*PROBLEM TO WORK ON*
Reproduce the entries below in full and without error.

** Opening DATA EXCERPTS block **

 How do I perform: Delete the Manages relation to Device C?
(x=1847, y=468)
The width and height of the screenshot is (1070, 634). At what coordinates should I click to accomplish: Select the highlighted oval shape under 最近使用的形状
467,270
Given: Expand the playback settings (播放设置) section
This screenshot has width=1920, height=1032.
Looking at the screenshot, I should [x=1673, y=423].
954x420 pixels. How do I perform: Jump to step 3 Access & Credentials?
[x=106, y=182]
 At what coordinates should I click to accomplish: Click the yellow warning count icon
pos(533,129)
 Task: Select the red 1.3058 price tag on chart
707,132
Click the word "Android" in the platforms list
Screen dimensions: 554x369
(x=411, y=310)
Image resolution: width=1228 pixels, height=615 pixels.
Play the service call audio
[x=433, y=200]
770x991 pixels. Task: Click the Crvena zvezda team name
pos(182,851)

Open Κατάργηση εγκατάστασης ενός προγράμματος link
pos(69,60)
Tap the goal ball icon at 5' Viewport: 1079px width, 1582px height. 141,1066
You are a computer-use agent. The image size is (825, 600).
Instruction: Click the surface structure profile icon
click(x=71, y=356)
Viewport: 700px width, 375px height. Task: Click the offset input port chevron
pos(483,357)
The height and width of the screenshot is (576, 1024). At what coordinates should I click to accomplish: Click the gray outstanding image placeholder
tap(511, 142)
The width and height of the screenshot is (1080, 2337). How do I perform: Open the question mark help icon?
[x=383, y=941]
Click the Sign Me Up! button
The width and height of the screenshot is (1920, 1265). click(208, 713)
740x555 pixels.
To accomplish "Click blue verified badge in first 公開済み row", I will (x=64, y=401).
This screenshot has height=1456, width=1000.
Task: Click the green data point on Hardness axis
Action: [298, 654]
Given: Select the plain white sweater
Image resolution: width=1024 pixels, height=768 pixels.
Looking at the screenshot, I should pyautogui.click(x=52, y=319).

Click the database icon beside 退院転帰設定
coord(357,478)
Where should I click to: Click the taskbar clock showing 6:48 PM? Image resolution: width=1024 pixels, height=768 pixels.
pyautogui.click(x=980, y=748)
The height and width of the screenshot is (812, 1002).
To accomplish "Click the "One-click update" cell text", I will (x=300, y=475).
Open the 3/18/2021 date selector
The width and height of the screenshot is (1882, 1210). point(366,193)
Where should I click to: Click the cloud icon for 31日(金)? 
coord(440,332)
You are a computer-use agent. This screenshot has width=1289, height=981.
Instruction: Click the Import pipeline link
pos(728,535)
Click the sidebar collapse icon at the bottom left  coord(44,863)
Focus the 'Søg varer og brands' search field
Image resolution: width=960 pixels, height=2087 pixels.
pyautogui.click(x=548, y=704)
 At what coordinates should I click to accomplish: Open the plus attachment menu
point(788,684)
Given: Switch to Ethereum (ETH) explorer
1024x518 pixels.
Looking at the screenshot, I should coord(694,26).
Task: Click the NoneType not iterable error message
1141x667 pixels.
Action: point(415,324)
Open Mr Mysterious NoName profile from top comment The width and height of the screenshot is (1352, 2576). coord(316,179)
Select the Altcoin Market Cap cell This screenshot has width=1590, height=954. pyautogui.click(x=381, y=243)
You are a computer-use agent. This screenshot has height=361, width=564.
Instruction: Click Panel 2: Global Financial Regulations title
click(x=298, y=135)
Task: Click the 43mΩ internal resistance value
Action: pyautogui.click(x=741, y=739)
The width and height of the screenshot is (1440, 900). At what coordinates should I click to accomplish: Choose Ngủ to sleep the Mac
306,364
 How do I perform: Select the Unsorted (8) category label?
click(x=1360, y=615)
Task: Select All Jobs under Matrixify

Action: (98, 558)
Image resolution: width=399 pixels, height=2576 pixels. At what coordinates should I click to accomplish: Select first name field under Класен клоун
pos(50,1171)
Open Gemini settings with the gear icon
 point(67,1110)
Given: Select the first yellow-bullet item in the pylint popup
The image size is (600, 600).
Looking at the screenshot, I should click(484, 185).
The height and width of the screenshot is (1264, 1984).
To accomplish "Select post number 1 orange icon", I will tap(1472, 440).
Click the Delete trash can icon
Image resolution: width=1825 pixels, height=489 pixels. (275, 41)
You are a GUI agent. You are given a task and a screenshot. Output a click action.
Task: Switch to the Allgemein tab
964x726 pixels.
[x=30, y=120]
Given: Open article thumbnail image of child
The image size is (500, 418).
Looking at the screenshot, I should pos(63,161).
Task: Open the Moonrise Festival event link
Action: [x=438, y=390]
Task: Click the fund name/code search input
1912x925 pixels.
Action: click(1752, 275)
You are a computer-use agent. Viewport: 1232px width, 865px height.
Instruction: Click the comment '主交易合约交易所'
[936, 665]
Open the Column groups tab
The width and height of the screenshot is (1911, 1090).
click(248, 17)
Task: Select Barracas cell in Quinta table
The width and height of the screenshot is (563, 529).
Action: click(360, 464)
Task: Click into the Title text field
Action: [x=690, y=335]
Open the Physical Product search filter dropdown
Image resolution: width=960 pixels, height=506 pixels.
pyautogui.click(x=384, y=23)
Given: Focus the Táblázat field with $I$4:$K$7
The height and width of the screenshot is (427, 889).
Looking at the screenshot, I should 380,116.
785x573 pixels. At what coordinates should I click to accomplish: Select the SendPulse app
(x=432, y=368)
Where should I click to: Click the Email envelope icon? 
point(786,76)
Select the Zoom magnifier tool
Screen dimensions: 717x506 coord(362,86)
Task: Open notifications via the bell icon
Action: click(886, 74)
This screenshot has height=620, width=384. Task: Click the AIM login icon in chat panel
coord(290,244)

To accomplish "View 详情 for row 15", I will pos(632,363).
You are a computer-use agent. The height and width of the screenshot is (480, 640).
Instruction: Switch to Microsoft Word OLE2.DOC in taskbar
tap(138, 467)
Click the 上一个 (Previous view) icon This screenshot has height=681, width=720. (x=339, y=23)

** Closing DATA EXCERPTS block **

*RESULT FOR THIS TASK*
 How do I perform: Delete the Manages relation to Device C?
(x=1847, y=468)
The width and height of the screenshot is (1070, 634). At what coordinates should I click to accomplish: Select the highlighted oval shape under 最近使用的形状
467,270
Given: Expand the playback settings (播放设置) section
This screenshot has width=1920, height=1032.
Looking at the screenshot, I should [x=1673, y=423].
954x420 pixels. How do I perform: Jump to step 3 Access & Credentials?
[x=106, y=182]
 At what coordinates should I click to accomplish: Click the yellow warning count icon
pos(533,129)
 Task: Select the red 1.3058 price tag on chart
707,132
Click the word "Android" in the platforms list
Screen dimensions: 554x369
(x=411, y=310)
Image resolution: width=1228 pixels, height=615 pixels.
Play the service call audio
[x=433, y=200]
770x991 pixels. Task: Click the Crvena zvezda team name
pos(182,851)

Open Κατάργηση εγκατάστασης ενός προγράμματος link
pos(69,60)
Tap the goal ball icon at 5' Viewport: 1079px width, 1582px height. 141,1066
You are a computer-use agent. The image size is (825, 600).
Instruction: Click the surface structure profile icon
click(x=71, y=356)
Viewport: 700px width, 375px height. Task: Click the offset input port chevron
pos(483,357)
The height and width of the screenshot is (576, 1024). At what coordinates should I click to accomplish: Click the gray outstanding image placeholder
tap(511, 142)
The width and height of the screenshot is (1080, 2337). How do I perform: Open the question mark help icon?
[x=383, y=941]
Click the Sign Me Up! button
The width and height of the screenshot is (1920, 1265). click(208, 713)
740x555 pixels.
To accomplish "Click blue verified badge in first 公開済み row", I will (x=64, y=401).
This screenshot has height=1456, width=1000.
Task: Click the green data point on Hardness axis
Action: [298, 654]
Given: Select the plain white sweater
Image resolution: width=1024 pixels, height=768 pixels.
Looking at the screenshot, I should pyautogui.click(x=52, y=319).

Click the database icon beside 退院転帰設定
coord(357,478)
Where should I click to: Click the taskbar clock showing 6:48 PM? Image resolution: width=1024 pixels, height=768 pixels.
pyautogui.click(x=980, y=748)
The height and width of the screenshot is (812, 1002).
To accomplish "Click the "One-click update" cell text", I will (x=300, y=475).
Open the 3/18/2021 date selector
The width and height of the screenshot is (1882, 1210). point(366,193)
Where should I click to: Click the cloud icon for 31日(金)? 
coord(440,332)
You are a computer-use agent. This screenshot has width=1289, height=981.
Instruction: Click the Import pipeline link
pos(728,535)
Click the sidebar collapse icon at the bottom left  coord(44,863)
Focus the 'Søg varer og brands' search field
Image resolution: width=960 pixels, height=2087 pixels.
pyautogui.click(x=548, y=704)
 At what coordinates should I click to accomplish: Open the plus attachment menu
point(788,684)
Given: Switch to Ethereum (ETH) explorer
1024x518 pixels.
Looking at the screenshot, I should coord(694,26).
Task: Click the NoneType not iterable error message
1141x667 pixels.
Action: point(415,324)
Open Mr Mysterious NoName profile from top comment The width and height of the screenshot is (1352, 2576). coord(316,179)
Select the Altcoin Market Cap cell This screenshot has width=1590, height=954. pyautogui.click(x=381, y=243)
You are a computer-use agent. This screenshot has height=361, width=564.
Instruction: Click Panel 2: Global Financial Regulations title
click(x=298, y=135)
Task: Click the 43mΩ internal resistance value
Action: pyautogui.click(x=741, y=739)
The width and height of the screenshot is (1440, 900). At what coordinates should I click to accomplish: Choose Ngủ to sleep the Mac
306,364
 How do I perform: Select the Unsorted (8) category label?
click(x=1360, y=615)
Task: Select All Jobs under Matrixify

Action: (98, 558)
Image resolution: width=399 pixels, height=2576 pixels. At what coordinates should I click to accomplish: Select first name field under Класен клоун
pos(50,1171)
Open Gemini settings with the gear icon
 point(67,1110)
Given: Select the first yellow-bullet item in the pylint popup
The image size is (600, 600).
Looking at the screenshot, I should click(484, 185).
The height and width of the screenshot is (1264, 1984).
To accomplish "Select post number 1 orange icon", I will tap(1472, 440).
Click the Delete trash can icon
Image resolution: width=1825 pixels, height=489 pixels. (275, 41)
You are a GUI agent. You are given a task and a screenshot. Output a click action.
Task: Switch to the Allgemein tab
964x726 pixels.
[x=30, y=120]
Given: Open article thumbnail image of child
The image size is (500, 418).
Looking at the screenshot, I should pos(63,161).
Task: Open the Moonrise Festival event link
Action: [x=438, y=390]
Task: Click the fund name/code search input
1912x925 pixels.
Action: click(1752, 275)
You are a computer-use agent. Viewport: 1232px width, 865px height.
Instruction: Click the comment '主交易合约交易所'
[936, 665]
Open the Column groups tab
The width and height of the screenshot is (1911, 1090).
click(248, 17)
Task: Select Barracas cell in Quinta table
The width and height of the screenshot is (563, 529).
Action: click(360, 464)
Task: Click into the Title text field
Action: [x=690, y=335]
Open the Physical Product search filter dropdown
Image resolution: width=960 pixels, height=506 pixels.
pyautogui.click(x=384, y=23)
Given: Focus the Táblázat field with $I$4:$K$7
The height and width of the screenshot is (427, 889).
Looking at the screenshot, I should 380,116.
785x573 pixels. At what coordinates should I click to accomplish: Select the SendPulse app
(x=432, y=368)
Where should I click to: Click the Email envelope icon? 
point(786,76)
Select the Zoom magnifier tool
Screen dimensions: 717x506 coord(362,86)
Task: Open notifications via the bell icon
Action: click(886, 74)
This screenshot has height=620, width=384. Task: Click the AIM login icon in chat panel
coord(290,244)

To accomplish "View 详情 for row 15", I will pos(632,363).
You are a computer-use agent. The height and width of the screenshot is (480, 640).
Instruction: Switch to Microsoft Word OLE2.DOC in taskbar
tap(138, 467)
Click the 上一个 (Previous view) icon This screenshot has height=681, width=720. (x=339, y=23)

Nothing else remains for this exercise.